Joanna volvió a alzar el vaso y bebió. De súbito algo se le agitó a Devlin en las entrañas, como un cuchillo. En ese instante supo, sin la menor posibilidad de duda, que todo ese condenado proyecto iba a resultar del peor modo imaginable.
Pamela Vereker tenía treinta y seis horas libres ese fin de semana. Quedaba en libertad a las siete de la mañana. Su hermano viajó a Pangboume a recogerla. Tan sólo entrar en el presbiterio no pudo resistir la tentación y se quitó el uniforme; se puso pantalones de montar y un suéter.
A pesar de este cambio simbólico y de esta separación temporal de los hechos cotidianos de la vida en una base de bombarderos de la fuerza aérea, se seguía sintiendo cansada y tensa. Almorzó y salió en bicicleta hasta Meltham Vale Farm, a diez kilómetros por la carretera de la costa, donde el administrador tenía un potro de tres años muy necesitado de ejercicio.

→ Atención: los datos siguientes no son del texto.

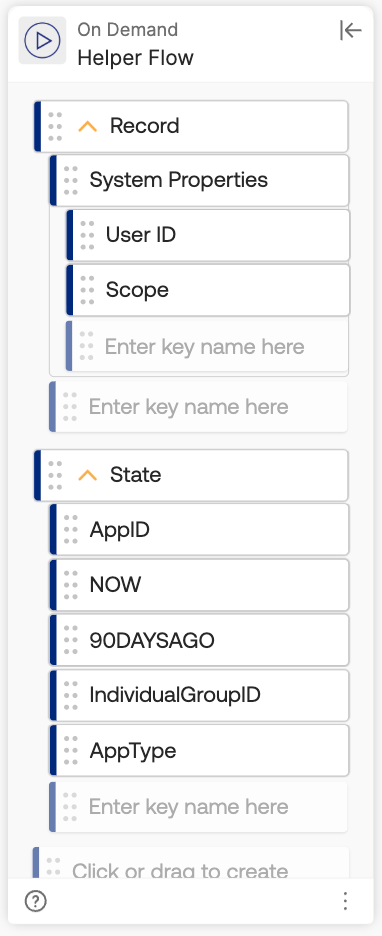The height and width of the screenshot is (936, 382).
Task: Click the drag handle next to 90DAYSAGO
Action: click(71, 641)
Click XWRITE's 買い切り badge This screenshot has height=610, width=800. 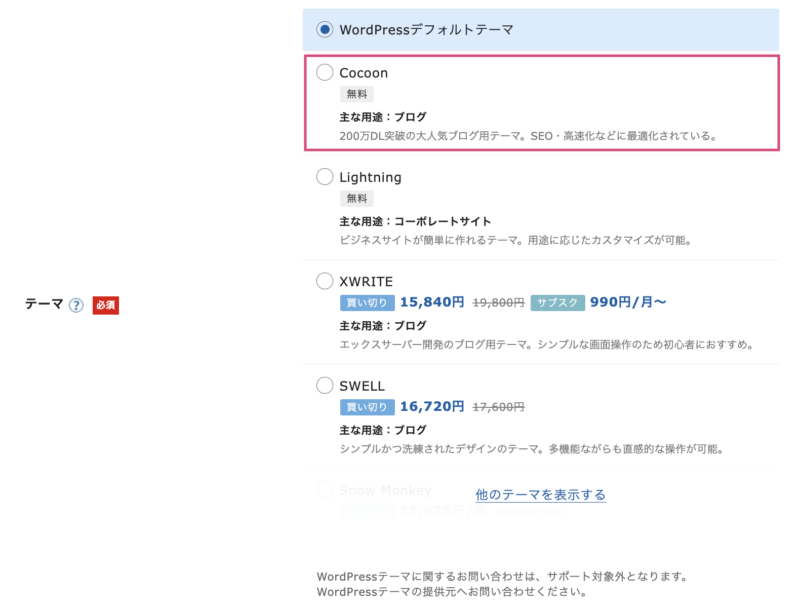pyautogui.click(x=367, y=302)
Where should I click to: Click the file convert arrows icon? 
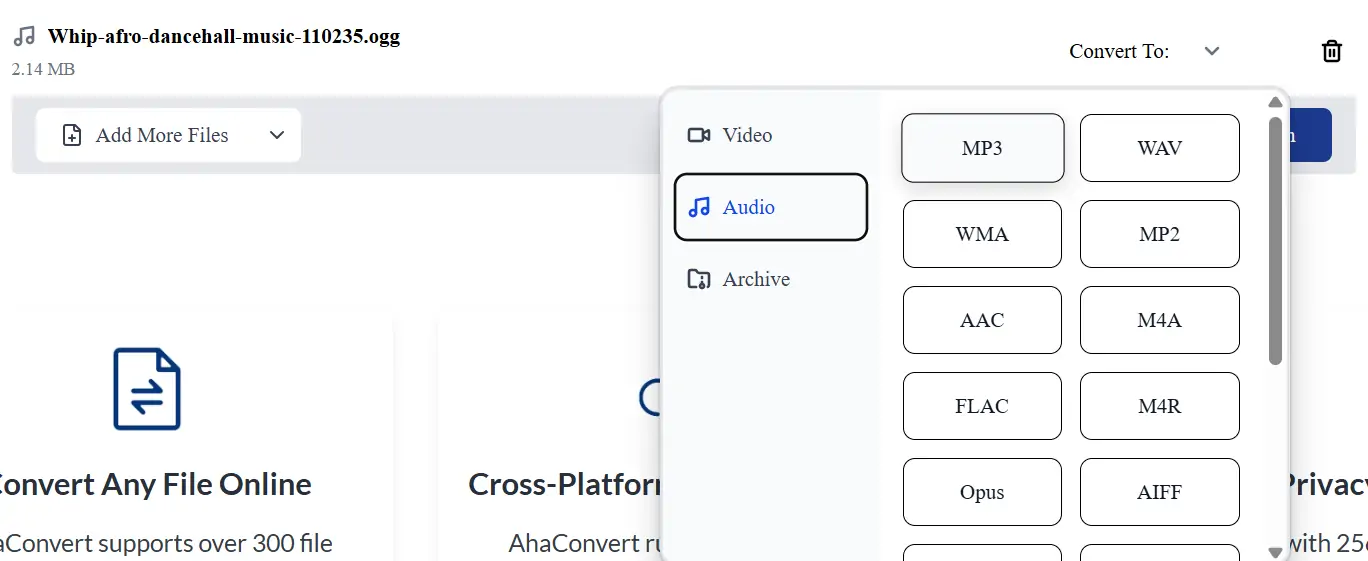(147, 389)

Una vez sobre las dunas que se extendían detrás de la casa dio rienda suelta al potro y galopó por el sendero que serpenteaba entre los espesos matorrales hacia el límite de los bosques de arriba.
Resultaba tonificante sentir la lluvia que le golpeaba el rostro, y por un instante regresó mentalmente a otro lugar, a un lugar seguro, su mundo infantil, que había cesado a las 4.45 de la madrugada del 1 de septiembre de 1939 cuando el ejército del general Gerd von Rundstedt había invadido Polonia.
Se internó entre los árboles y tomó el viejo sendero de la comisión de forestación. El potro disminuyó la marcha a medida que llegaban a la cima. A unos dos metros de distancia apareció un pino caído sobre el sendero. El obstáculo no tenía más de un metro de altura y el potro lo atravesó de un salto. Pero algo se movió al otro lado en el momento en que el animal reiniciaba la marcha. El potro se revolvió. Pamela Vereker perdió los estribos y cayó a un costado.
Un rododendro impidió que se golpeara con violencia en el suelo, pero de todos modos quedó un instante sin aliento, consciente de que hablaban a su alrededor.
—¿Qué intentaba hacer, estúpido bastardo, eh, Krukowski? ¿La querías matar? —dijo alguien.
Eran voces con acento norteamericano. Abrió los ojos y se encontró con un círculo de soldados en traje de combate y casco de acero que le estaban mirando; tenían el rostro cubierto con crema de camuflaje y todos iban perfectamente armados. A su lado se arrodilló un negro de gran corpulencia con insignias de sargento.
—¿Está usted bien, señorita? —preguntó ansiosamente.
Pamela frunció el ceño y sacudió la cabeza. Se sintió bastante mejor.
—¿Quién es usted?
Se tocó el casco, en un saludo.
—Me llamo Garvey. Sargento. De la compañía de especialistas número 21. Estamos en Meltham House por un par de semanas.
Ejercicios prácticos.
En ese momento apareció un jeep que frenó y patinó en el fango. El conductor era un oficial, según pudo apreciar Pamela, aunque no podía discernir su rango, pues tenía poco contacto con las fuerzas norteamericanas. Llevaba gorra de servicio y uniforme normal; era evidente que no estaba en maniobras.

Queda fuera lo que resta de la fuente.